Illegal hunting of the rhino has spiked in recent years as demand surged in east Asia, especially Vietnam where the horn is believed to have a miracle medicinal value.
Global wildlife activists have been pushing Vietnam to admit the problem of illegal rhino trade in the country and to tackle the crisis.
International wildlife monitoring network TRAFFIC said a memorandum of understanding between South Africa — home of the largest rhino population in the world — and Vietnam, the biggest consumer market, will soon be penned.
“I think the heat is clearly on Vietnam. I think we are going to see some changes. The good news today is that the MOU with South Africa is about to be signed,” TRAFFIC’s head of rhino and elephants project, Tom Milliken told reporters.

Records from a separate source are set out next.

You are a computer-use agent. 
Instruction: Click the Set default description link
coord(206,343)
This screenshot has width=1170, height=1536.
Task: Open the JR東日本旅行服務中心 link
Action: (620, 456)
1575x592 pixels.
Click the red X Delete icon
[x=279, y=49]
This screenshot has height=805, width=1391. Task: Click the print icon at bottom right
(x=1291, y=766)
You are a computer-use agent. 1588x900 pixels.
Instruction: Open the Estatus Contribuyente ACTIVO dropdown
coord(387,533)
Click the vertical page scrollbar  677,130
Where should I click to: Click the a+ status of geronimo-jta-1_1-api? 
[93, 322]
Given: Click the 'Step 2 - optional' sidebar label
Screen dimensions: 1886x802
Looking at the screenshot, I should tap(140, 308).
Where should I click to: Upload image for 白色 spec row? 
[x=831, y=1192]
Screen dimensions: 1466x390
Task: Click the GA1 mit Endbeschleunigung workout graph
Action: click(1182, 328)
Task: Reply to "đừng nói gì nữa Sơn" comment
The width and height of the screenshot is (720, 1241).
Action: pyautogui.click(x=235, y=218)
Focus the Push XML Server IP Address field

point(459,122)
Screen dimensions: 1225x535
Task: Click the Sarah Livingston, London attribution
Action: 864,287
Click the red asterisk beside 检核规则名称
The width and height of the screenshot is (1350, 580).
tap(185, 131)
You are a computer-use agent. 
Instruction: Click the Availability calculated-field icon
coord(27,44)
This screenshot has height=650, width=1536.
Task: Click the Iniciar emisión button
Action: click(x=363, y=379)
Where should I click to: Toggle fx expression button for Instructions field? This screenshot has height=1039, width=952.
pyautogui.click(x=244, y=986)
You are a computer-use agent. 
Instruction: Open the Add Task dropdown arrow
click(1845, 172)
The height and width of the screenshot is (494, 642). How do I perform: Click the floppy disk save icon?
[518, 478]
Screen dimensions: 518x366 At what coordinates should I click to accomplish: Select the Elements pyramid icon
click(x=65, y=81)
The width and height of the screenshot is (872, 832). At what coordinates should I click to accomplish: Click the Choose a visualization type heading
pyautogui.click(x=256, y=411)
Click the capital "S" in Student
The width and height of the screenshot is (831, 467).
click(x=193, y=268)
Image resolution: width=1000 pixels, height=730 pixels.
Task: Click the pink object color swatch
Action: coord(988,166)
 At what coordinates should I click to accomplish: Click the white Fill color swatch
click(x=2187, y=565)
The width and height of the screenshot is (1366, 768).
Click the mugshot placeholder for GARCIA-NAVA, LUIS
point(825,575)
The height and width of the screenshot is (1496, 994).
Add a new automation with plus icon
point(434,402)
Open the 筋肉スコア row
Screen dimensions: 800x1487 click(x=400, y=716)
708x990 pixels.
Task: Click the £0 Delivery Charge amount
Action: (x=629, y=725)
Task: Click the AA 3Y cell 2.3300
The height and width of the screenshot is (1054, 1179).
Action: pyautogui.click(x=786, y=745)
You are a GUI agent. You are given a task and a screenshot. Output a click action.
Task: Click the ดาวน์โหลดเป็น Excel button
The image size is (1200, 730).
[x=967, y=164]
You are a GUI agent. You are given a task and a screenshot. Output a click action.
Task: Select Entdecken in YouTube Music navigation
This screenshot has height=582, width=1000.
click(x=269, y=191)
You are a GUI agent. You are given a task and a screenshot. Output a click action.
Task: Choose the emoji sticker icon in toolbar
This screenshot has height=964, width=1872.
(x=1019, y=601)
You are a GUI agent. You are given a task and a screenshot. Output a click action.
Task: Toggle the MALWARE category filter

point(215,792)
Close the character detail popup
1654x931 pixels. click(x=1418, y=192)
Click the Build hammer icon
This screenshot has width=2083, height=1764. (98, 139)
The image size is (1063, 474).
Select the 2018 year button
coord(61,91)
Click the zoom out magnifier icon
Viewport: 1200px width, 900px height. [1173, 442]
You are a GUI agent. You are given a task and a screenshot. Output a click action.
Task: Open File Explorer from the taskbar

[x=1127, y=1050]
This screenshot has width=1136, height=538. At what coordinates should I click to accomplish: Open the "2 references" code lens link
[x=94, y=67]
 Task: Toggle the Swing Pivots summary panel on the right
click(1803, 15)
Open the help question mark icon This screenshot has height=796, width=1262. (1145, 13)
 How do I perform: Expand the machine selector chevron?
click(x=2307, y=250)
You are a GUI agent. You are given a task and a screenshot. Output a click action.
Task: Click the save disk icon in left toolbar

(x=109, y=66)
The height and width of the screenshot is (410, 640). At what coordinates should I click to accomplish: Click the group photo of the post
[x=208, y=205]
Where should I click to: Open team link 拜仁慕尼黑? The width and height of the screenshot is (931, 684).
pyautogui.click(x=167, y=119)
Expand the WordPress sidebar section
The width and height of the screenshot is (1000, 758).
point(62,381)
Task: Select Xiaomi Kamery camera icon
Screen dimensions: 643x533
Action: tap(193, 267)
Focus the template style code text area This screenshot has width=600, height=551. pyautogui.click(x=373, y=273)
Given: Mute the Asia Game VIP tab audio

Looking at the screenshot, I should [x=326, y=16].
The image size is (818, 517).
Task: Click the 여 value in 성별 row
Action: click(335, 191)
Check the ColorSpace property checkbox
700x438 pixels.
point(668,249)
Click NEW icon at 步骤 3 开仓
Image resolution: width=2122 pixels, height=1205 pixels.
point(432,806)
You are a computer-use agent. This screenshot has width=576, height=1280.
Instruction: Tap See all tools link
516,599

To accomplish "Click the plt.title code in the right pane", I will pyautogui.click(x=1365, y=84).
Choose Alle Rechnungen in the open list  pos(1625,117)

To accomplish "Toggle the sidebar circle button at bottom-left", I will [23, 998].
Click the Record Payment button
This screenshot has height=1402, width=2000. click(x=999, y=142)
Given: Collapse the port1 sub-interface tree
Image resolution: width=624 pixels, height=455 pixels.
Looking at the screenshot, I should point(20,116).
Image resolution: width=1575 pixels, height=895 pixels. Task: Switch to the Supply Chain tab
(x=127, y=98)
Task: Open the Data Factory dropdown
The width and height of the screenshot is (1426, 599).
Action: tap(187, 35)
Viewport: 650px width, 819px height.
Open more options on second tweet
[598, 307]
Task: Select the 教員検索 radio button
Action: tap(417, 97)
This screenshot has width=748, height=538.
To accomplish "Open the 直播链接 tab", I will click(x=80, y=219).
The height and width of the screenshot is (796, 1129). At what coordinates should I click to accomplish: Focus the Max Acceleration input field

Mavuso Msimang, a rhino issues manager with South Africa’s department of environmental affairs also spoke of the collaboration between his country and Vietnam on “significant issues of bio-diversity management” in a bid to curb the export of rhino horns to Vietnam.
The deal is a partly a result of heavy lobbying by the activists.
The network did not give details of the MOU, but it is believed to centre on law enforcement.
Vietnam’s deputy foreign affairs minister Le Loung Minh was last week in South Africa where he held talks over illegal wildlife hunting, trade and trafficking with his counterpart Ebrahim Ebrahim.
Almost 300 rhinos have been poached across South Africa since the start of the year, after 448 were killed last year. Their horns are suspected to have been smuggled out to Vietnam.
South Africa is home to about three quarters of Africa’s 20,000 or so white rhinos and 4,800 critically endangered black rhinos.
“The bottomline is that we are not close to ending this crisis yet, we are probably going to get record numbers this year,” said Milliken at the launch of TRAFFIC’s latest report.